Video by Iron Maiden
- Released: October 1984
- Recorded: August 1984
- Genre: Heavy metal
- Length: 30:00 (approx.)
- Label: PMI
- Director: Kenny Feuerman
- Producer: Kenny Feuerman; Martin Birch;

Iron Maiden chronology
| Video Pieces (1983) | Behind the Iron Curtain (1984) | Live After Death (1985) |

= Behind the Iron Curtain (video) =

Behind the Iron Curtain is a discontinued VHS/Beta/LaserDisc/VHD video by the English band Iron Maiden. The video features footage of the band on the road in Eastern Europe in 1984, performing concerts in Poland, Hungary, and Yugoslavia as part of the World Slavery Tour. The title refers to the fact that the band were touring inside the Iron Curtain (countries within the Eastern Bloc of the Soviet Union); unusual given the East bloc's separation from the West due to the then-ongoing Cold War. Aside from two promotional videos from the album Powerslave, the video also contains two live tracks and interviews with band members.

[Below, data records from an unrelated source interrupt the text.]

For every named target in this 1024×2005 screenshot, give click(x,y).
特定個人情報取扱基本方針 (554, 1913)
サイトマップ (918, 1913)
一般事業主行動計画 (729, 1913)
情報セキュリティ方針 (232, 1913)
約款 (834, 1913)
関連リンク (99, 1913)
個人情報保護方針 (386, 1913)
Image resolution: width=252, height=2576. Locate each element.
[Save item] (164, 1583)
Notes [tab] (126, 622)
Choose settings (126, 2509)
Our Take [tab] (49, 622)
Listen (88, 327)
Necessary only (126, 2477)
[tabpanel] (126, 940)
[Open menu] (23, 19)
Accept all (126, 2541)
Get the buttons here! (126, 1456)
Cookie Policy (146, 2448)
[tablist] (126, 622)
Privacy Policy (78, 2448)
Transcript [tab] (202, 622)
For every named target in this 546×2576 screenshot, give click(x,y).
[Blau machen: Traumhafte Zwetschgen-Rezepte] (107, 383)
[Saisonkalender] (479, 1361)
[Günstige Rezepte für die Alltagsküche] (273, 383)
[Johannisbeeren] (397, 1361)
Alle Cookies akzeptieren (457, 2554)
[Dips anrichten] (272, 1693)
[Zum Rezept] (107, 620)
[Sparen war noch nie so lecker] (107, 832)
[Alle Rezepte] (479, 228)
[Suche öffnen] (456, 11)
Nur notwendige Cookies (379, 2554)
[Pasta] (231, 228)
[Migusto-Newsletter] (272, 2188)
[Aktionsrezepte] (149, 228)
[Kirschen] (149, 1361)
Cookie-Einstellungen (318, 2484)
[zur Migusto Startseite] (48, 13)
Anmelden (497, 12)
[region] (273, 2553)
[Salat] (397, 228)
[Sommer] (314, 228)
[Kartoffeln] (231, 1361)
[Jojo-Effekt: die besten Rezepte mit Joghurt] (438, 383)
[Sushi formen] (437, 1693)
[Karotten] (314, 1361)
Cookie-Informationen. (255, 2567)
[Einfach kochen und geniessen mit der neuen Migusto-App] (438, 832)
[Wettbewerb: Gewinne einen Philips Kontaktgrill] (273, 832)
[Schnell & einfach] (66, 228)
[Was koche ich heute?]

The video has no MPAA rating and has a running length of 30 minutes. An expanded 58 minute version of the documentary is included on disc 2 of the Live After Death DVD. This expanded version was broadcast by MTV in 1984 and was, until then, only available on several bootleg recordings. Analysis of the tracks revealed that the audio of the tracks on the original video differ from the audio of the expanded documentary on the DVD version.

The video was produced and directed by Kenneth Feuerman and edited by Norman H. Strassner.

Professional ratings
Review scores
| Source | Rating |
| AllMusic |  |

==Track listing==
===Original video version===
All tracks by Steve Harris except where noted.

The video also features a portion of the Deep Purple classic "Smoke on the Water" which Iron Maiden played at event manager Dorota Nawrocka and dentist Piotr Zmudzinski's wedding at the now-demolished Adria club in Poznań, Poland.

Songs
| No. | Title | Writer(s) | Original Release | Length |
|---|---|---|---|---|
| 1. | "2 Minutes to Midnight" (Promo Video) | Adrian Smith, Bruce Dickinson | 1984 ~ Powerslave |  |
| 2. | "Aces High" (Promo Video) |  | 1984 ~ Powerslave |  |
| 3. | "Hallowed Be Thy Name" (14 August 1984) |  | 1982 ~ The Number of the Beast |  |
| 4. | "Run to the Hills" (17 August 1984) |  | 1982 ~ The Number of the Beast |  |

===Expanded MTV documentary version===

Songs
| No. | Title | Writer(s) | Original Release | Length |
|---|---|---|---|---|
| 1. | "Aces High" (Unknown Date) |  | 1984 ~ Powerslave |  |
| 2. | "The Trooper" (11 August 1984) |  | 1983 ~ Piece of Mind |  |
| 3. | "22 Acacia Avenue" (Unknown Date) | Harris, Smith | 1982 ~ The Number of the Beast |  |
| 4. | "The Number of the Beast" (11 August 1984) |  | 1982 ~ The Number of the Beast |  |
| 5. | "Hallowed Be Thy Name" (11 August 1984) |  | 1982 ~ The Number of the Beast |  |
| 6. | "2 Minutes to Midnight" (17 August 1984) | Smith, Dickinson | 1984 ~ Powerslave |  |
| 7. | "Run to the Hills" (17 August 1984) |  | 1982 ~ The Number of the Beast |  |

== Personnel ==
- Bruce Dickinson – vocals
- Dave Murray – guitar
- Adrian Smith – guitar, backing vocals
- Steve Harris – bass, backing vocals
- Nicko McBrain – drums

==Certifications==

| Region | Certification | Certified units/sales |
| United States (RIAA) | Gold | 50,000^{^} |
^{^} Shipments figures based on certification alone.